Do not compare other people’s lives to yours.
Comparing your life to another person’s Instagram feed ― a person whose personal challenges may be entirely different than yours ― is a recipe for making you feel wrecked.
“Half of what people post on social media is not exactly what it’s cracked up to be,” Krauss Whitborne said.
When you stack your life up against someone else’s without real knowledge about how they truly feel or what it took for them to accomplish something, it’s easy to convince yourself that you’re not enough, Whitborne said.
And if social media contributes to your tendency to compare your life to others’, dial back your use. Research shows that more than two hours of social networking per day is associated with psychological distress, anyway.
Have your own definition of success.
Success is different for everyone, Passarelli said. What may look like an accomplishment for someone else may not exactly be a fit for you ― and that’s okay.

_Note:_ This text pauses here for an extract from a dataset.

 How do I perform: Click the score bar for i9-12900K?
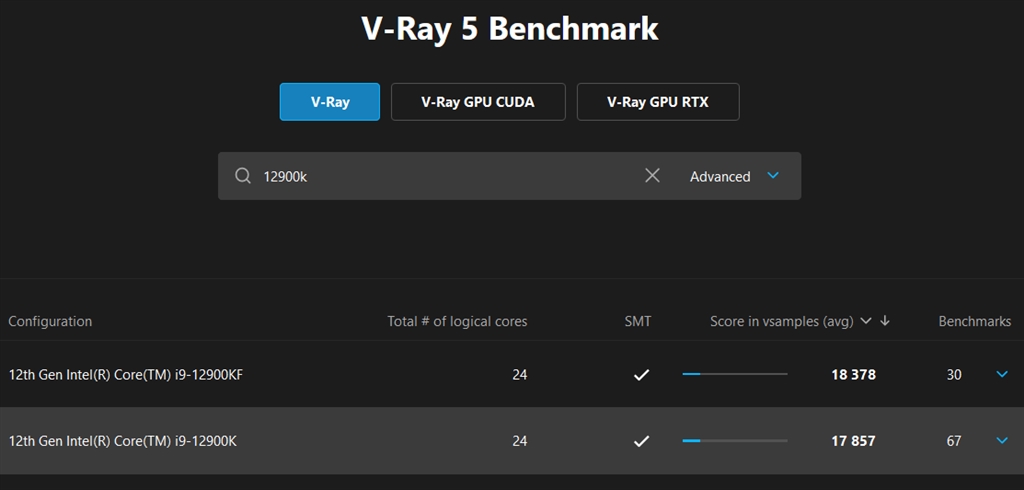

For example, success for one person might be securing the job as a CEO of a company. Success for another person might be a full-time job with flexibility so he or she can get home early to take care of kids. There are so many ways in which people define what works for them.
Look at your failures objectively.
Sometimes failures make people feel like they haven’t done enough, according to Passarelli.
But here’s the thing: Failure is normal and can also be quite helpful if you learn something valuable. Look at your failures through an unbiased lens and determine what you can do differently the next time in order to feel like you accomplished something, Whitborne says.
“Pick yourself up, move on from there,” she explained. “And maybe set more realistic goals for yourself. Where was it that you went left instead of right, and can you go back to that place and start on a better trajectory upwards?”
Use multiple aspects of your life to build out your identity.
Don’t let one thing define too much of who you are, Passarelli says. You may be proud that you’re succeeding at work, but that’s not the only thing you bring to the table.
It’s better to think about your self-worth in a holistic way: Are you a good parent, sibling, aunt, uncle or friend? Do you volunteer in your community? Do you participate in a sports league every week? Apply value to all aspects of your identity, not just if you’ve, say, made partner at your firm.
The same goes for break ups: The end of a relationship or marriage shouldn’t define who you are or are not, Passarelli said.
Reaffirm your values.
Rather than focusing on productivity as it pertains to accomplishing goals, build stronger ties to accomplishing things based on what you value. These values could be character traits such as integrity, loyalty, honesty or kindness.
Shifting focus to values and away from how much “success” you’ve earned helps you recalibrate, Passarelli said. It can also help you feel more fulfilled in your endeavors, which is the point.
Remember that a hectic life does not equal an accomplished one.
“We falsely assume that being busy means that we’re smart and successful,” Passarelli said. “If our life is hectic, we’re successful or we have more value. Not true at all.”
In fact, a lot of times your best ideas come from down time. Research shows that carving out time for creativity, such as writing in a journal, sketching or playing an instrument just to unwind, can help lower stress and give people a sense of purpose.
“Leisure time does not equate to being lazy, does not equate to being unproductive,” Passarelli said. “Most successful people actually have that kind of down time. It’s where we learn a lot about our self and learn a lot about others and life.”
Now all of that sounds like the real recipe for success.